# New Harbor Freight 75 Amp 120V Inverter Welder



## Buffalo21 (Aug 5, 2019)

I just bought today, one of the original series 75amp, 120v inverter welders. It’s a HF #61749.

the link below show the unit, not who I bought it from. I got it at the local HF store, as its now a closeout, I paid $50, it was the store display model. I used it for about 10 minutes this afternoon, it ran the 3/32" E6011C, with no issues. I have no idea why I bought this, Its not like I'm welder poor.


https://www.kvm.tools/product/chicag...-stick-welder/


----------



## markba633csi (Aug 5, 2019)

Sounds like a very handy unit for those little quickie repairs- and a steal for 50$


----------



## Ulma Doctor (Aug 5, 2019)

i almost bought one to run 3/32" 309L , and would love not draggin' a bottle with me


----------



## Eddyde (Aug 6, 2019)

I bought that welder 2 years ago for a fence repair on a roof where I didn't want to haul and didn't have power for, my Lincoln tombstone.
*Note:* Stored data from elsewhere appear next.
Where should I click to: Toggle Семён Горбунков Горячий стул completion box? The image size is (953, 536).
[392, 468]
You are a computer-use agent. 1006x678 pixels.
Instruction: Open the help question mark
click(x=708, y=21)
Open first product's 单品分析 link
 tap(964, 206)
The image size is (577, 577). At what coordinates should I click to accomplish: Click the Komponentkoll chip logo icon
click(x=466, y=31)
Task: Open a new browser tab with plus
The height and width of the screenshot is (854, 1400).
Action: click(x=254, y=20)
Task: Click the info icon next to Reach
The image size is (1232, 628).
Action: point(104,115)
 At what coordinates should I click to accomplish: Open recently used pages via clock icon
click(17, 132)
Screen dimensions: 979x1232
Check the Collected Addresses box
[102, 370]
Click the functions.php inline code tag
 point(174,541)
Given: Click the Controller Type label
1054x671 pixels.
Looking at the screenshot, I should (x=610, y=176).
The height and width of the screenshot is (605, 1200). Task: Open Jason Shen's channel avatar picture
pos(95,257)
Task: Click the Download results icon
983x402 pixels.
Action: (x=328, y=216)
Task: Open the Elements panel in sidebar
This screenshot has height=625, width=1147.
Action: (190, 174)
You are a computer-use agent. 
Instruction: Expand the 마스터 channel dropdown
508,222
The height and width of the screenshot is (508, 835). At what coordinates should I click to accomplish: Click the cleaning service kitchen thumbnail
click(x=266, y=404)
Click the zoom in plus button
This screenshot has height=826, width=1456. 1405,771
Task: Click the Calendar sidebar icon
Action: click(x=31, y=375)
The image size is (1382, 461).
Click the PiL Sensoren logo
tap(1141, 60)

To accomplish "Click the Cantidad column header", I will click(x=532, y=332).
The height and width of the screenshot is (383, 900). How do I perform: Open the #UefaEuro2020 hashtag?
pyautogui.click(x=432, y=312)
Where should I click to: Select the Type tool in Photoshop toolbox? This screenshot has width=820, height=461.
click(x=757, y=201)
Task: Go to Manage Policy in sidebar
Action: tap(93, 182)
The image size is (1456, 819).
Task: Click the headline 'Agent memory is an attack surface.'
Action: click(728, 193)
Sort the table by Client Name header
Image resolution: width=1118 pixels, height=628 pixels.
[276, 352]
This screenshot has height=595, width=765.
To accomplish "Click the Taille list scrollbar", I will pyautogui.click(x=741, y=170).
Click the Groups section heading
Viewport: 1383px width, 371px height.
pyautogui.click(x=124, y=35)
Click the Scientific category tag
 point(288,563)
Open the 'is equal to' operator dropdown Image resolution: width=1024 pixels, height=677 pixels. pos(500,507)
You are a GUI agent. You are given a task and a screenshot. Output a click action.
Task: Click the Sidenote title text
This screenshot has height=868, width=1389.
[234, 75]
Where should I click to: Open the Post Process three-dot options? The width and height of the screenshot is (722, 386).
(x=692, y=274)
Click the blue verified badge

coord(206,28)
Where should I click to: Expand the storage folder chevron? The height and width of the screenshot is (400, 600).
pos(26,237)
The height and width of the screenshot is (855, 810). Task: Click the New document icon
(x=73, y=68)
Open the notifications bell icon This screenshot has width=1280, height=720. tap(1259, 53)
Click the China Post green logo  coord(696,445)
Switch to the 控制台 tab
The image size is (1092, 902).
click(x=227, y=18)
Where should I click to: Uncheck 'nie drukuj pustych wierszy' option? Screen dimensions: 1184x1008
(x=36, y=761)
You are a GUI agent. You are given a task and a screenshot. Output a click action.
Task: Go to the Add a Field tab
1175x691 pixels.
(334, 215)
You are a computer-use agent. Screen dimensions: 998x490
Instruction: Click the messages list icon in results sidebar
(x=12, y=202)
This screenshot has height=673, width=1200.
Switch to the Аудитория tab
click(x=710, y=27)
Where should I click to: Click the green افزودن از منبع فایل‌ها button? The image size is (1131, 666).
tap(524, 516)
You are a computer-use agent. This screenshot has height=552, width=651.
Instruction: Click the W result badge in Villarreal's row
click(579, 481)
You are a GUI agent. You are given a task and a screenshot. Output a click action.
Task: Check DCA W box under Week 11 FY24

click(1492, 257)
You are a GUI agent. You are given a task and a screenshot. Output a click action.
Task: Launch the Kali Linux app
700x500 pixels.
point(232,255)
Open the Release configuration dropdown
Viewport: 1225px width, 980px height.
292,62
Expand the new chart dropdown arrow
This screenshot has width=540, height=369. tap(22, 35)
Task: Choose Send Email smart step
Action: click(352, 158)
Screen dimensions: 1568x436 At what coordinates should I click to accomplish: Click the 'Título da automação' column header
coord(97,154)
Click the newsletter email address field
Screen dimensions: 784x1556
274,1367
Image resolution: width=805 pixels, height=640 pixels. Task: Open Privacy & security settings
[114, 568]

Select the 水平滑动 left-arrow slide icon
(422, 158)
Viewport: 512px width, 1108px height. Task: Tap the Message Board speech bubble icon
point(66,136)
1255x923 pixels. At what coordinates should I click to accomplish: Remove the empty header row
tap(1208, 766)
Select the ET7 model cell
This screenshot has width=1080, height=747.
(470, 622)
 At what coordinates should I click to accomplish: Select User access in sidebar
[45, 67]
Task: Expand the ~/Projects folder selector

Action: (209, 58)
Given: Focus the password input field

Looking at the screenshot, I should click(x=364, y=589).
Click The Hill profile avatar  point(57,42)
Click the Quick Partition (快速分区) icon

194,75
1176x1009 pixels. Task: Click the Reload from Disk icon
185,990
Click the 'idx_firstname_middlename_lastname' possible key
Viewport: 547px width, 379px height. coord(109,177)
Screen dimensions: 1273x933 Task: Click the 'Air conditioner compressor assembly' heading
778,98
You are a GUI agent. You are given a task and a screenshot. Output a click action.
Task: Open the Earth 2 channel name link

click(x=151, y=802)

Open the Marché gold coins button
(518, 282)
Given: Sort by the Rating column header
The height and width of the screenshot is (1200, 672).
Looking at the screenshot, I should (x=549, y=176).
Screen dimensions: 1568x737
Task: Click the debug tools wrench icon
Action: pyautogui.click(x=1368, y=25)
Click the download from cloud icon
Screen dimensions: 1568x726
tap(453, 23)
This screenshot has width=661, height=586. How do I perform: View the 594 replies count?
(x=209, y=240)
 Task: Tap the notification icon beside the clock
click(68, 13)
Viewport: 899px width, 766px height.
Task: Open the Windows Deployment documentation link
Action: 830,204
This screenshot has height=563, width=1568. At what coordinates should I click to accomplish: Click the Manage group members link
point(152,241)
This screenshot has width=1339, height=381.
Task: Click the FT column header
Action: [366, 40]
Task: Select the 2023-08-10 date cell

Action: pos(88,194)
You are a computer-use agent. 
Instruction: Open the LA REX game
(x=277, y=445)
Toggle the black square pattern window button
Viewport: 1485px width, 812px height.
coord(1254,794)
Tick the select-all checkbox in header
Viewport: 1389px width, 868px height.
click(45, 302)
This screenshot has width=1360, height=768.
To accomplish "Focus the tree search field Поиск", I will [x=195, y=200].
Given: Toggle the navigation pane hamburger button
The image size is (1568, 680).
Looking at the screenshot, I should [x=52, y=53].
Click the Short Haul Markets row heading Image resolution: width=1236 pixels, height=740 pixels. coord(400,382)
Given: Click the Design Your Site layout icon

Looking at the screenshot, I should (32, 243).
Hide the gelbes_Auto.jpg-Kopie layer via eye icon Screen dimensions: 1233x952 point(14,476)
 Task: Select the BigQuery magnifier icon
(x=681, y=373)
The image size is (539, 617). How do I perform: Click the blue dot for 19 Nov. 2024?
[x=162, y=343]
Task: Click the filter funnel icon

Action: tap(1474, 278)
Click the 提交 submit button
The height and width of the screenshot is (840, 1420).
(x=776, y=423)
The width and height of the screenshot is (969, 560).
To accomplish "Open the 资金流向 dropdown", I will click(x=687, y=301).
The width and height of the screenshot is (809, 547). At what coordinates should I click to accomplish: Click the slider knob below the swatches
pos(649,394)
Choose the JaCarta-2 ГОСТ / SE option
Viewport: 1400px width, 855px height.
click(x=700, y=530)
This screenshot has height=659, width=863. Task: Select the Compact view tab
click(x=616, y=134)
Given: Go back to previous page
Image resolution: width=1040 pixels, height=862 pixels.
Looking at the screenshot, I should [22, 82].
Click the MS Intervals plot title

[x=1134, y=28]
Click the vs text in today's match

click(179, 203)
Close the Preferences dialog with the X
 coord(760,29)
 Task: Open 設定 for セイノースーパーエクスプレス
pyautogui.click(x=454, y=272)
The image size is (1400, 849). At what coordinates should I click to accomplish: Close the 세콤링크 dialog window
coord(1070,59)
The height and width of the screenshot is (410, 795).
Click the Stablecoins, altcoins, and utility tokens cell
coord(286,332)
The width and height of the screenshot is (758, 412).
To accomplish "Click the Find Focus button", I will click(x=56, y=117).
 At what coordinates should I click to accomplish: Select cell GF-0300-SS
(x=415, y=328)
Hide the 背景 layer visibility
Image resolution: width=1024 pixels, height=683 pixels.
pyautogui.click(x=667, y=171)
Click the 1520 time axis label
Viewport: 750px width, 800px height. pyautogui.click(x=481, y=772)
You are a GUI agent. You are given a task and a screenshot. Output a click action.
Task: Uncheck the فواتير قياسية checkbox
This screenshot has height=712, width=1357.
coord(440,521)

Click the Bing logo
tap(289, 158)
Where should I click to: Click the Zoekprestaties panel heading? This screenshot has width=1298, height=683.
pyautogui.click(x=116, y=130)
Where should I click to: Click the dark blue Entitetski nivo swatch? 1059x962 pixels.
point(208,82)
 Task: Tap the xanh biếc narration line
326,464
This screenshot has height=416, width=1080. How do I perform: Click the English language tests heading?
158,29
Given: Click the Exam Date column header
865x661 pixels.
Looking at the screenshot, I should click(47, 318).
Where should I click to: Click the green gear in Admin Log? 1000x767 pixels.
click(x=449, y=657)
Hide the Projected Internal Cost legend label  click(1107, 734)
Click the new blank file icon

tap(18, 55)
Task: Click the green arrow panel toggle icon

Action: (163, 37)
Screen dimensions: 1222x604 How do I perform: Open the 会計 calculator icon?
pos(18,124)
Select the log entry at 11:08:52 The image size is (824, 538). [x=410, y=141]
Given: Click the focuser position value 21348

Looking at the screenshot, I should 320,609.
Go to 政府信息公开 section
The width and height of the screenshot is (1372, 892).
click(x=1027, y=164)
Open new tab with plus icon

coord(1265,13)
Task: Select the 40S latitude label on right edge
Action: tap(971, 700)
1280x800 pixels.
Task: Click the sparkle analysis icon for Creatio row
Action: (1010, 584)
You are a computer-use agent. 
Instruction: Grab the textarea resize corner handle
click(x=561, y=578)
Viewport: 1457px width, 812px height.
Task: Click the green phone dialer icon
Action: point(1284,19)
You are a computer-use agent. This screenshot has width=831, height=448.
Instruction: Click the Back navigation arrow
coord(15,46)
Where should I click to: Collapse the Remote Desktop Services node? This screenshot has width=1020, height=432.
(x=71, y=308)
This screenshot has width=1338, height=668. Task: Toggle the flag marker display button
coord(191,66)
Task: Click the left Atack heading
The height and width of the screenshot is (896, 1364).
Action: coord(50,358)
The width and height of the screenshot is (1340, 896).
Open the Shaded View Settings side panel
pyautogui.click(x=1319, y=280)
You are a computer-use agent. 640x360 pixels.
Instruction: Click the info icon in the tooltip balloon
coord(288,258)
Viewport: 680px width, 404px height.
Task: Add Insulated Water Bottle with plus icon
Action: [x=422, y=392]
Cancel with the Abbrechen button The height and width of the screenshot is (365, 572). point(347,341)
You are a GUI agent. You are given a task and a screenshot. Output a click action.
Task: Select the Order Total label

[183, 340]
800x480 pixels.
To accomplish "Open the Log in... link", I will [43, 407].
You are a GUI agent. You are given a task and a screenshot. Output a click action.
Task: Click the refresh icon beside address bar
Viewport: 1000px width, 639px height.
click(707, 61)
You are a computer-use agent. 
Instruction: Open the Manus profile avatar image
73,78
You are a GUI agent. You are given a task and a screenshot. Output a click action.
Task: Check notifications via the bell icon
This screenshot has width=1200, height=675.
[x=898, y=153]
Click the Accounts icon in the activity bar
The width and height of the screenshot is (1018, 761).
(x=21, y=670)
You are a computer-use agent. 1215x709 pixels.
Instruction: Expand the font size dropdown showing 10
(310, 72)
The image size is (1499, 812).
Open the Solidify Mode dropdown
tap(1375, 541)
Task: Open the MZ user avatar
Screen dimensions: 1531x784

It can produce some decent welds, though multiple beads are usually required. You can carry the entire welding kit, welder, rods, helmet, cloves, angle grinder etc. all in one easy to carry bag. Don't expect it to be as good as a full sized machine and you won't be disappointed.


----------



## brino (Aug 6, 2019)

Agreed, if it works then it's a steal at $50.

Having a tiny 120V input welder would be very useful at times.

-brino


----------